Originally posted by Tango Yankee in this thread...
Tango Yankee said:Well, I said in Sharpetoys' thread I would try to visit this shop yesterday and I was indeed able to get there.
As with any downtown parking was hard to come by. As I went by the shop I took a quick photo of Gus working in front of the window. I drove around a bit before finding an open space that turned out to have a broken meter. I took a chance and parked there anyway. It was around the block from the shop. As I walked I noticed a lot of men of various ages wearing overcoats with nice shoes and trousers showing, perhaps the top of a tie... but nary a hat despite the cold. I was wearing a grey Stetson Weekender I picked up on eBay.
A woman greeted me when I entered. I'm sorry to say I did not find out who she was. I told her I'd read about the shop and came by to look around. He had lots of hats and caps by various makers, including some top hats on display. Along one wall was a old fashioned shoe-shine stand!
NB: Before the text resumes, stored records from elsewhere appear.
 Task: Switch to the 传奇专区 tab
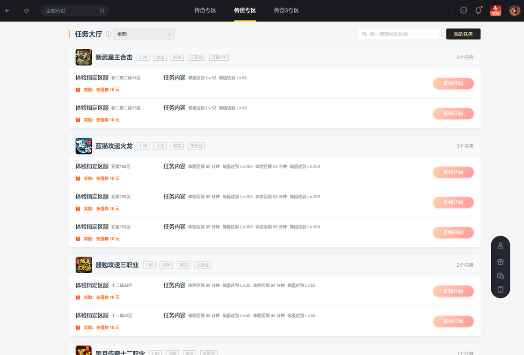[205, 10]
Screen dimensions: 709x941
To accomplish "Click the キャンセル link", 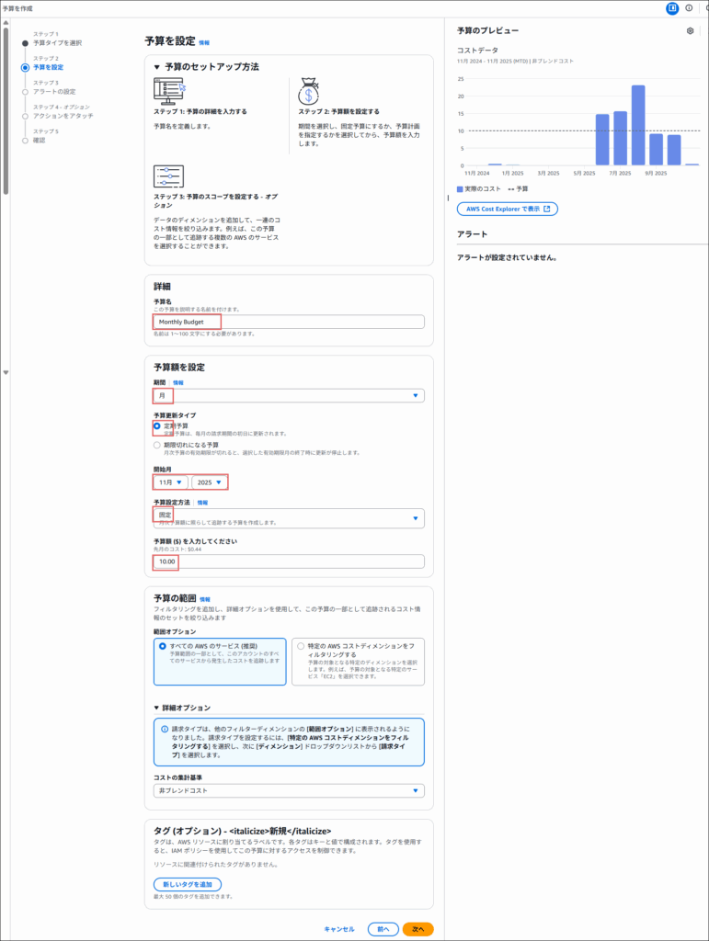I will [338, 929].
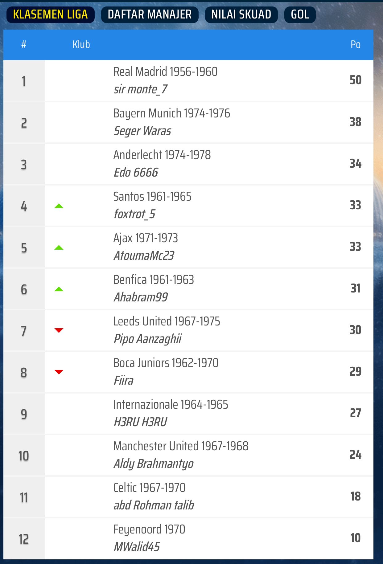Open the Nilai Skuad tab
This screenshot has height=564, width=383.
coord(241,14)
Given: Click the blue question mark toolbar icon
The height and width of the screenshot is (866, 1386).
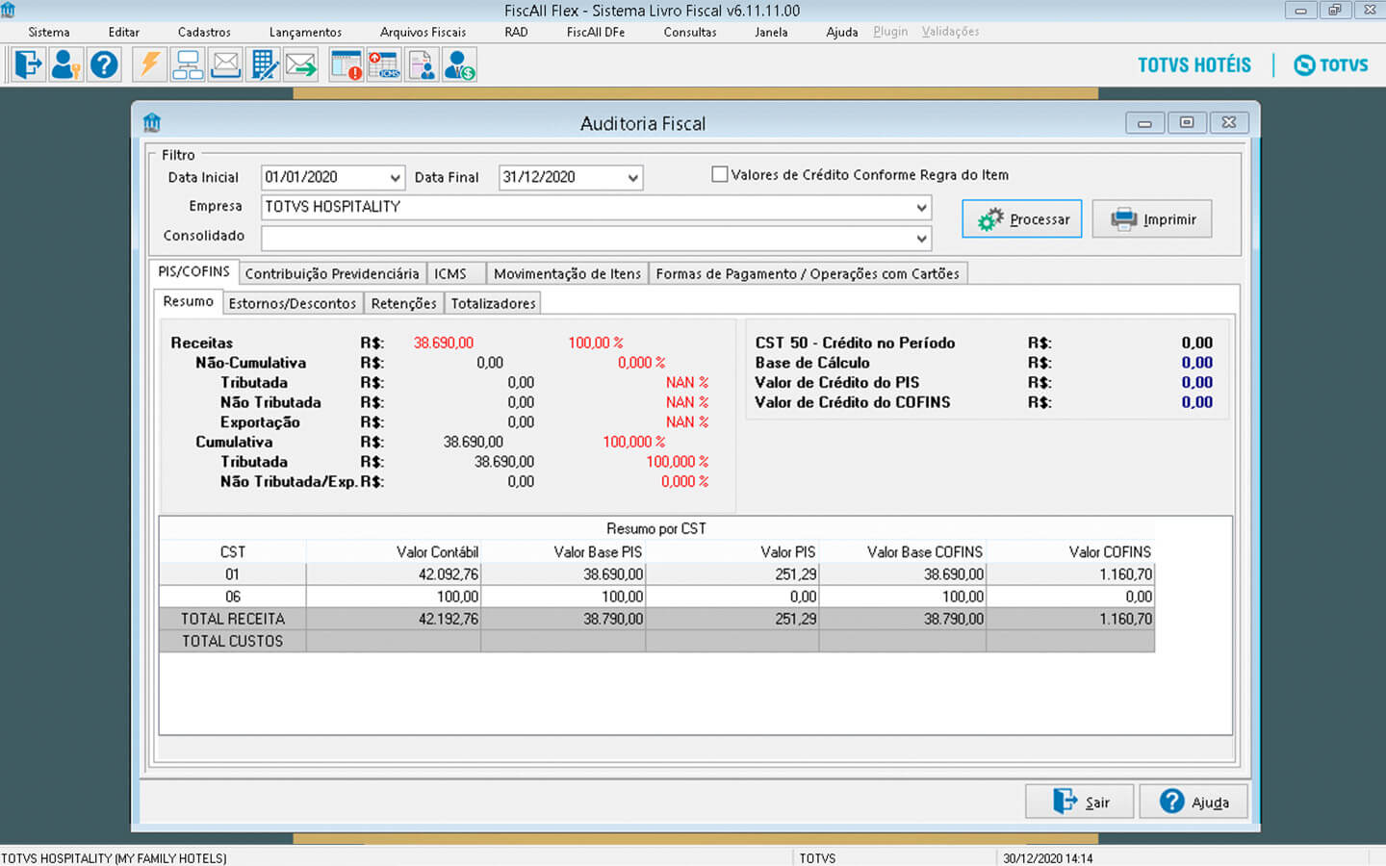Looking at the screenshot, I should (104, 65).
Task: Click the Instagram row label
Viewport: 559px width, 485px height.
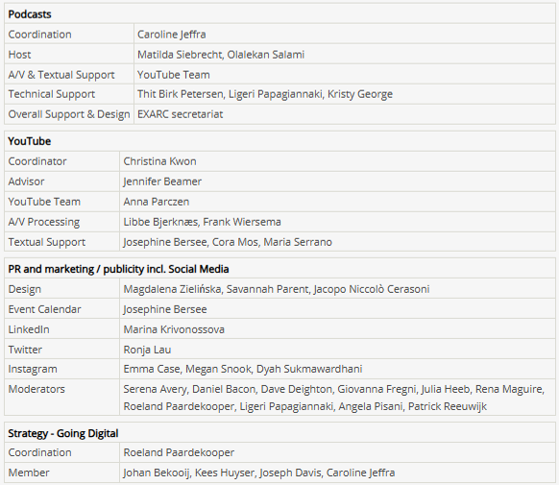Action: click(x=33, y=369)
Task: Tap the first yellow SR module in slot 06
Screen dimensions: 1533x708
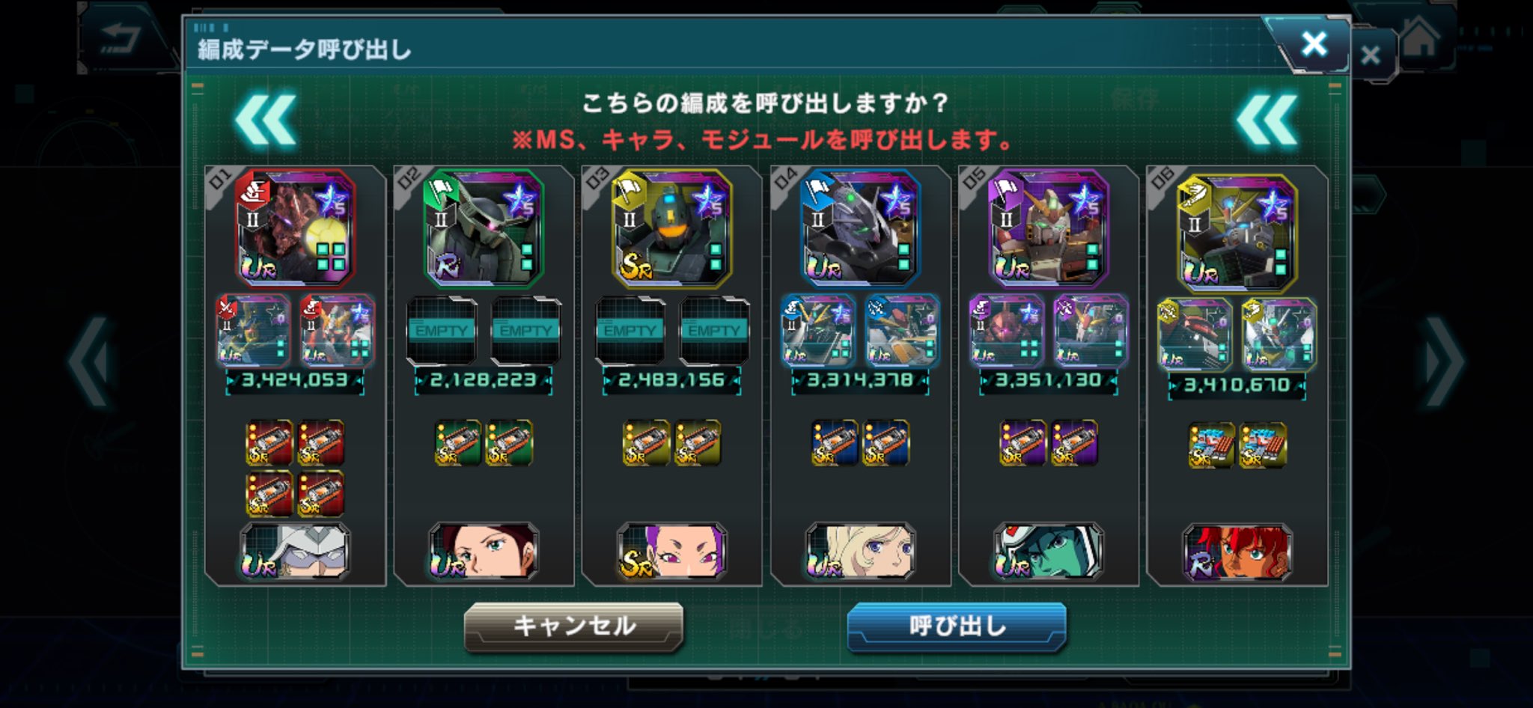Action: coord(1211,445)
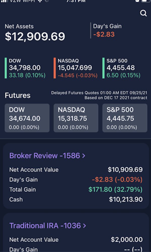Tap the Day's Gain value -$2.83 at top

click(x=104, y=34)
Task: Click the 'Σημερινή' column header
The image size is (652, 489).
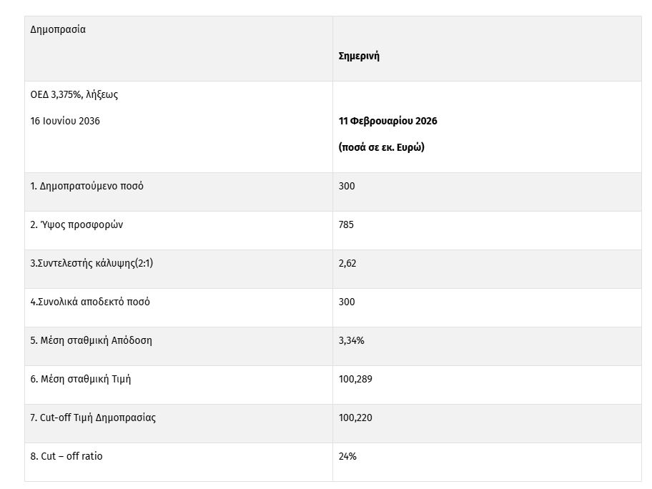Action: [x=359, y=56]
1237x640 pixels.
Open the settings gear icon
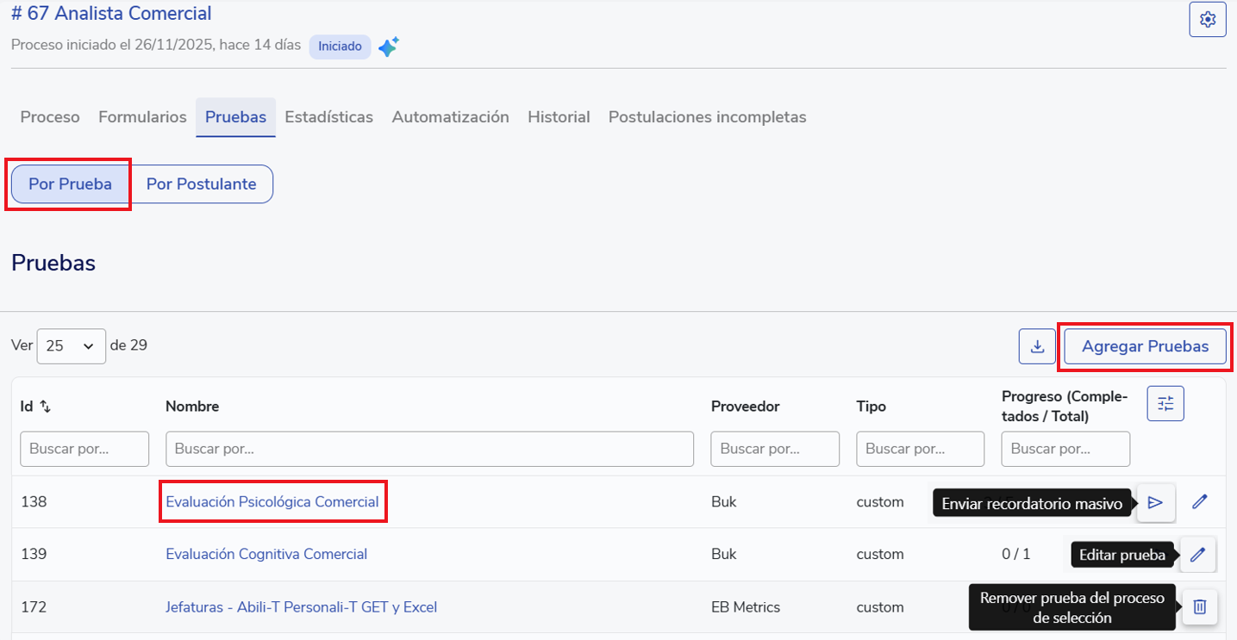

I tried on a Borsolino but it paled in comparison to my vintage one. After finding out my approximate size the woman had me try on a medium-brown hat with a dark brown ribbon, one that had been made by Gus. It was a hair too large, but very sweet. She said it was $200. I tried it on and looked in the mirror a couple of times, and she asked me if I liked it. I did. She went and talked to Gus, and came back and offered it to me for $170. That did it. My wife, Rhonda, had told me that if I found a hat I liked to get it as her anniversary present to me.
Gus took the hat, stamped my initials in it, and signed and dated it on the inside of the sweat band. I went over and got a shoe shine from Charlie ($3.00, plus tip) and then talked to Gus some more along with another customer.
Gus showed us letters he's received recently from President Bush and a former mayor of Portsmouth, OH, congratulating him on his shop's 100th year in business. He was a bit unhappy with the mayor of Cincinatti who had yet to acknowledge his existence. I don't blame him. How many businesses in Cincinatti can make the claim of having been there for 100 years, with a proprietor who has been working at his craft for 56 years?
As we talked a doorman from a nearby hotel came in to have his hat brushed off. It appeared to me to be a cross between a homburg and a top hat.
When I got home I modeled my new hat for Rhonda, whose big smile told me all I needed to know as to how she liked it one me.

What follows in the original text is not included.